● Passage:
Agni Sapkota: The objectives of the People’s War have been resoundingly accomplished.

It laid the foundation for the Republic and ushered in federalism.

Proportional participation was secured, and constitutional democracy-based socialism became a reality through the People’s War. In essence, the People’s War has unequivocally achieved its goals.

Ram Karki: Revolution is a nuanced journey; some aspects are fulfilled, while others take time.

Maoist Center leader Ram Karki/File Photo

The People’s War had defined its objectives, but achieving them required systematic and innovative practices.

Nepal underwent significant upheaval, yet the task of implementing and embellishing the revolution in a new manner remains unfinished.

A new identity is yet to be established.

Sudan Kirati: The impact of the People’s War is extensive in Nepal.

Sudan Kirati/File Photo

In 2007 BS, the struggle against the Rana regime granted people the right to breathe.

The democracy of 2046 (1990) provided basic speech rights but fell short of full rights.

The People’s War reshaped Nepal’s Constitution, fostering significant changes in social justice.

It played a crucial role in granting 33 percent rights to women, providing direct Dalit participation in power, establishing a republic, and instituting federal democracy.

Today, we stand on the achievements of the People’s War.

Harimaya Sharma: Hailing from Karnali, Surkhet, and a member of a martyr family with six martyrs, she recognizes the People’s War as a profound revolution that transformed Nepal’s state structure.

This revolution restructured the government, bridging cultural divides within society.

It empowered oppressed groups such as women, Dalits, and backward communities, and reshaping consciousness.

The People’s War has undeniably succeeded in benefiting all oppressed classes, with 33 percent of women now participating in the party, government, and assembly—a remarkable achievement.

Madhav Sapkota: The widespread accomplishments of the People’s War have been acknowledged.

This topic has been deliberated within the party’s central committee, discussing both fulfilled justifications and pending tasks.

The issue has been extensively reviewed in meetings convened by the Prime Minister, emphasizing the need to progress by addressing outstanding matters.

Laxmi BK:

I serve as a member of the Sudurpaschim Province Assembly, where the transformative impacts of the 10-year People’s War and the 19-day People’s Movement have been profound.

Laxmi BK/File Photo

These events have ushered in radical changes, enabling individuals from Dalit and backward classes, like myself, to actively participate in the government and wield political power.

The government is actively working to provide relief to the families of martyrs and the missing who made immense sacrifices during these critical periods.

While the constitution provides a framework for addressing these issues, collaborative efforts are essential to rectify existing deficiencies. Some aspects remain to be addressed and completed.

Wasn’t the violent path wrong within the parliamentary system? What was the purpose of the People’s War?

Agni Sapkota: The People’s War unequivocally favored the people, with its justifications completed in a respectable manner.

It resonated not only within the nation but also on an international scale.

Ram Karki: All wars and struggles aim for freedom and liberation. Our people’s war has significantly expanded consciousness, a feat unseen in the past 60 years.

Our ability to engage in this dialogue today is a testament to the achievement of the people’s war.

● Record excerpts:
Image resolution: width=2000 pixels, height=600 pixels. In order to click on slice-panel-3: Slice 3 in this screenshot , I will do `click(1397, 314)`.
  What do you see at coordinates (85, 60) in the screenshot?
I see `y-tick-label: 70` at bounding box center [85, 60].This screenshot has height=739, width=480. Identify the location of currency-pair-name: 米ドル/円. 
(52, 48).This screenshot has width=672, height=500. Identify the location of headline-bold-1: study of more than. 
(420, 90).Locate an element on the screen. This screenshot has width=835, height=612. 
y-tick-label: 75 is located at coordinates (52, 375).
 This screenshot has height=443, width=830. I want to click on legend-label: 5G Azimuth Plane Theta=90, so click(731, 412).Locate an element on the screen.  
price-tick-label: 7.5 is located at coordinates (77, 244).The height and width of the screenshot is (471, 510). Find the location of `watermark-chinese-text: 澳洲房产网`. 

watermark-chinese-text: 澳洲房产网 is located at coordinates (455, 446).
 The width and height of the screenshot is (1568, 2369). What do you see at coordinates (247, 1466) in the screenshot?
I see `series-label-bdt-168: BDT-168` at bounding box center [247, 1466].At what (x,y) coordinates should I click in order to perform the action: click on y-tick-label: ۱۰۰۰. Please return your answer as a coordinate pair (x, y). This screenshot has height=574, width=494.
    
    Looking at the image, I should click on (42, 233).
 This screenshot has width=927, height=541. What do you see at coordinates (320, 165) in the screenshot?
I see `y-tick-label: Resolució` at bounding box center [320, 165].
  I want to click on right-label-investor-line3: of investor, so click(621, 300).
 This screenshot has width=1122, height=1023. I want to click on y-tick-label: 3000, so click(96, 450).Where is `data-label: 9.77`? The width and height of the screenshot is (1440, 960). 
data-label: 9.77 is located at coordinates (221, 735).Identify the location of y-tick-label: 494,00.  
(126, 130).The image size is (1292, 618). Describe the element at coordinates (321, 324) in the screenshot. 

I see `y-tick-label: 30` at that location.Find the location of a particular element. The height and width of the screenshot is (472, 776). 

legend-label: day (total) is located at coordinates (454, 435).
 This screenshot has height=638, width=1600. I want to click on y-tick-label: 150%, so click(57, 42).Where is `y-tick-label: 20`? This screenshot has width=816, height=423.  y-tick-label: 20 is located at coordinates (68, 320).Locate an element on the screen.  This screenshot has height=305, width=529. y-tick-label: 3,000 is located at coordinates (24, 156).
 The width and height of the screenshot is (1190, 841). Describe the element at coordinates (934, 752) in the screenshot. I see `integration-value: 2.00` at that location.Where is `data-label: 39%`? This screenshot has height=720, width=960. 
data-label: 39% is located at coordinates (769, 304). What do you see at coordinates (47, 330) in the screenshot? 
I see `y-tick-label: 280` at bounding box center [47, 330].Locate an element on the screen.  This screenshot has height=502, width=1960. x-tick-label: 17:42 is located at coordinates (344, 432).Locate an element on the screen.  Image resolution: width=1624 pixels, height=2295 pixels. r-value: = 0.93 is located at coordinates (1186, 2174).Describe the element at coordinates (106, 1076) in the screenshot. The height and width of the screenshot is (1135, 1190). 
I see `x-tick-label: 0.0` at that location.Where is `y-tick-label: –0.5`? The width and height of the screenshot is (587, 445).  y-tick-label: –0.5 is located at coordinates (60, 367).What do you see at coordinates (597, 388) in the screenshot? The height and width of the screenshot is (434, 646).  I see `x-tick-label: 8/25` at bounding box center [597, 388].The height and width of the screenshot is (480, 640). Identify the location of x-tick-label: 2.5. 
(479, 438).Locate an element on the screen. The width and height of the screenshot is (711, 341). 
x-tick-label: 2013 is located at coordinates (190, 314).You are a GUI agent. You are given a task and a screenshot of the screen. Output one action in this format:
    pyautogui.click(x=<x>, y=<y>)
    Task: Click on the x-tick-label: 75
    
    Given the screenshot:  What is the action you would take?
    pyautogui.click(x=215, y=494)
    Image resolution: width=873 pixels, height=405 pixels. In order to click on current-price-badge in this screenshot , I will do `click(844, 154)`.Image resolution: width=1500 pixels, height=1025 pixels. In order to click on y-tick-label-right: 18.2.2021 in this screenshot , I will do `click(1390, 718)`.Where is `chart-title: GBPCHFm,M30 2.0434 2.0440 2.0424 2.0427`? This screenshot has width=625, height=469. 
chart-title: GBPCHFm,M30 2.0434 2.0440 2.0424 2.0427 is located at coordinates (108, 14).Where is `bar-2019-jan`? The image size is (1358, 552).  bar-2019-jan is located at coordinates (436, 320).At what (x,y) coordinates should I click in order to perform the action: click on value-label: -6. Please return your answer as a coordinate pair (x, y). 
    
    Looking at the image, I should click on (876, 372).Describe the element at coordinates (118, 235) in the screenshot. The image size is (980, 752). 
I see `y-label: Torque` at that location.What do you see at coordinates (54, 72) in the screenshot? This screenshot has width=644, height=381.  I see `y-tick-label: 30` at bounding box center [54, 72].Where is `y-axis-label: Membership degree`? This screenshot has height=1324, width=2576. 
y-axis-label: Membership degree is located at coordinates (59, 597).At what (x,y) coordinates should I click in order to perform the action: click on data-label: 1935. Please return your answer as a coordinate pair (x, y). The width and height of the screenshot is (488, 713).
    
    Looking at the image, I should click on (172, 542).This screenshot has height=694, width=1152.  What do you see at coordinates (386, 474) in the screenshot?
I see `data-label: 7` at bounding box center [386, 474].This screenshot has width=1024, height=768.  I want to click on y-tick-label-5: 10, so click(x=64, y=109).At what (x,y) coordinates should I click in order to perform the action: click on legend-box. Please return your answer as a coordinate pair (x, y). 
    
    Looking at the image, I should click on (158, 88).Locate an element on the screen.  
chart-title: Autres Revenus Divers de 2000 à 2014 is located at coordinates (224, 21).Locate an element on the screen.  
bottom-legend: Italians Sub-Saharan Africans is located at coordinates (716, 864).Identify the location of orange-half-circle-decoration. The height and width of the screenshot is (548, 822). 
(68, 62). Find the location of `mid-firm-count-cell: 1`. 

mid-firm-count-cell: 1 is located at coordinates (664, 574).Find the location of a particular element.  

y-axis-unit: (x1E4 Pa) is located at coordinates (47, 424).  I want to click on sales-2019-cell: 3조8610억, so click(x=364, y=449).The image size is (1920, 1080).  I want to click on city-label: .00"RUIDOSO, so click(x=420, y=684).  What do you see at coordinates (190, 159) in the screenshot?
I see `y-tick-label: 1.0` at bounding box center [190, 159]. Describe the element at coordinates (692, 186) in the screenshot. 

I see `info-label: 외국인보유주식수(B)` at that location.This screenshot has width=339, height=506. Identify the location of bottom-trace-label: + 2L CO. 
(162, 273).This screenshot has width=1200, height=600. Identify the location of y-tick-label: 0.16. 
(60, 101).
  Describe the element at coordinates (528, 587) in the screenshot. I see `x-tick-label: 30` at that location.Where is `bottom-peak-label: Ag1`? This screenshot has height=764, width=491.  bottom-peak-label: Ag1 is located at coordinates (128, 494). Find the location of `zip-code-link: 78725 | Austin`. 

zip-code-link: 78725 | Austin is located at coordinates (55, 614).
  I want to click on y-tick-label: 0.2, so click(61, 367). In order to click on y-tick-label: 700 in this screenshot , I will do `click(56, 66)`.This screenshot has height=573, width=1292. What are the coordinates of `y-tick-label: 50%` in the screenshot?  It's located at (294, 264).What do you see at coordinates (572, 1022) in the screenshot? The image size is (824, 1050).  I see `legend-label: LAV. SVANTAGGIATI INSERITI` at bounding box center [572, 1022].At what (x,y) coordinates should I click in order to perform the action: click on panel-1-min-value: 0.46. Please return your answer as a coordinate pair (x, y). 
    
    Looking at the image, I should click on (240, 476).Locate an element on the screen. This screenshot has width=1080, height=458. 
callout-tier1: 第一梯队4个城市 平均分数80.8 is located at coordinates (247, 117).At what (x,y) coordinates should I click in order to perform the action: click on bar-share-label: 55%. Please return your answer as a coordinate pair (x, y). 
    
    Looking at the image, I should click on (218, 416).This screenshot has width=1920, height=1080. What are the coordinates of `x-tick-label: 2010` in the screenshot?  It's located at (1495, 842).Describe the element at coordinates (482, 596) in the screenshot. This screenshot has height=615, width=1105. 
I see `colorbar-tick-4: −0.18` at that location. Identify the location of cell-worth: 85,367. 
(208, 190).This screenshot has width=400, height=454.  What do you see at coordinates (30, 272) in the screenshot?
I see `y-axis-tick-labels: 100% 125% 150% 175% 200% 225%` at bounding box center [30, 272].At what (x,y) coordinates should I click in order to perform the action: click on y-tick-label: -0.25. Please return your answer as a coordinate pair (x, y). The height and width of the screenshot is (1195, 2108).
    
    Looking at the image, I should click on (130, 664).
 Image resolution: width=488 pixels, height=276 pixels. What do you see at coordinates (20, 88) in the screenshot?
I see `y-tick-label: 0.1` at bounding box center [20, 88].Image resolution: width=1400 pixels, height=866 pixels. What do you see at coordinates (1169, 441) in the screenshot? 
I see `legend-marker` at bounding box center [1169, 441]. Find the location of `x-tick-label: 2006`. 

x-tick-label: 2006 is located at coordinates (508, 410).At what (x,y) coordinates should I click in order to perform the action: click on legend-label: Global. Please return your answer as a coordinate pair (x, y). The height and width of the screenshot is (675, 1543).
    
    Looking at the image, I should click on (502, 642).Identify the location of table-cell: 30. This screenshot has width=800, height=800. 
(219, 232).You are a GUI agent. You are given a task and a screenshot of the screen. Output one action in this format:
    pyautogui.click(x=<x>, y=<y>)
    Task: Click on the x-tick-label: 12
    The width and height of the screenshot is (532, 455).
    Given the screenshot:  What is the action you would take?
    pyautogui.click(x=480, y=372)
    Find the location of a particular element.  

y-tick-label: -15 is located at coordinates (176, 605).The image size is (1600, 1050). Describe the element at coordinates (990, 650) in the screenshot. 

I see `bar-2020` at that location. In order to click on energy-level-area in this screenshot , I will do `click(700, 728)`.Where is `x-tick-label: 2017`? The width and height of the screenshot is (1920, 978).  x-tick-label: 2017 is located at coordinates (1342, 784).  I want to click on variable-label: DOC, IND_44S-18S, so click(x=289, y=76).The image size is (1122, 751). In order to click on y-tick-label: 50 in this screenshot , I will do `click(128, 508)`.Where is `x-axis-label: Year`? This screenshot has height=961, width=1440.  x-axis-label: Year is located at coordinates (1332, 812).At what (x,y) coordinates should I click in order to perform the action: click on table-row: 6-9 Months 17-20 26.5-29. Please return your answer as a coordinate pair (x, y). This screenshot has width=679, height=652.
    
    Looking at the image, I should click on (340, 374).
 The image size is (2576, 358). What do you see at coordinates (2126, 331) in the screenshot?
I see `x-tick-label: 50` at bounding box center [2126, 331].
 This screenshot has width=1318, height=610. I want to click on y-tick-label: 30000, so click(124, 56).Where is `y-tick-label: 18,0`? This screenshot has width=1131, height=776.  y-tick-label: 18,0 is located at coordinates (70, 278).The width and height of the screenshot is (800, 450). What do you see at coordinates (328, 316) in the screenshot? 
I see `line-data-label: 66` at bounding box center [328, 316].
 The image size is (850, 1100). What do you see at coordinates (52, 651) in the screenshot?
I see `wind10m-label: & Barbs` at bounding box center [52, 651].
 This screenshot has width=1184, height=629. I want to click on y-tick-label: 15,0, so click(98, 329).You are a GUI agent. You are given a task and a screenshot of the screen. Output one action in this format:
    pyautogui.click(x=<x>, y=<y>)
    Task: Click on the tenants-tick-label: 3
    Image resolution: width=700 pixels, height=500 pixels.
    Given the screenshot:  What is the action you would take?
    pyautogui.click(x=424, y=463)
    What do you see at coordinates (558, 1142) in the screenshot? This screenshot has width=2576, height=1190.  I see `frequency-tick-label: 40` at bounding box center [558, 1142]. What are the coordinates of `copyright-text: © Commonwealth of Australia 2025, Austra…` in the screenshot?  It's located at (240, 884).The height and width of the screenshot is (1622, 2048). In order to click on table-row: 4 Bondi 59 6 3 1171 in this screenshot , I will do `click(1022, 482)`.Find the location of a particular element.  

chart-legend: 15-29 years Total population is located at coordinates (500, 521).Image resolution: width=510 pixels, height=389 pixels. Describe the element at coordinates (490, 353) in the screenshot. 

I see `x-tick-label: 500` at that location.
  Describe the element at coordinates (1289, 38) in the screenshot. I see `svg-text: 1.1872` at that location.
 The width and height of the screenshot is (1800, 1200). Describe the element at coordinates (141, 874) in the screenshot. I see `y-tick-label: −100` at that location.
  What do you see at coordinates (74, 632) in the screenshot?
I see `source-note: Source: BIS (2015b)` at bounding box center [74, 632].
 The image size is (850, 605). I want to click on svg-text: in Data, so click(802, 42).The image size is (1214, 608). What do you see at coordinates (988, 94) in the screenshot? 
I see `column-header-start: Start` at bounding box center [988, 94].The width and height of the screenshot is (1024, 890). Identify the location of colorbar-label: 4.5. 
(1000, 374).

● Required tasks:
**a.** Name every person whose remarks are quoted in the passage on the People's War. List each person only once.
**b.** According to the passage on the People's War, which assembly is Laxmi BK a member of?

● Solutions for each task:
**a.** Agni Sapkota, Ram Karki, Sudan Kirati, Harimaya Sharma, Madhav Sapkota, Laxmi BK

**b.** The Sudurpaschim Province Assembly.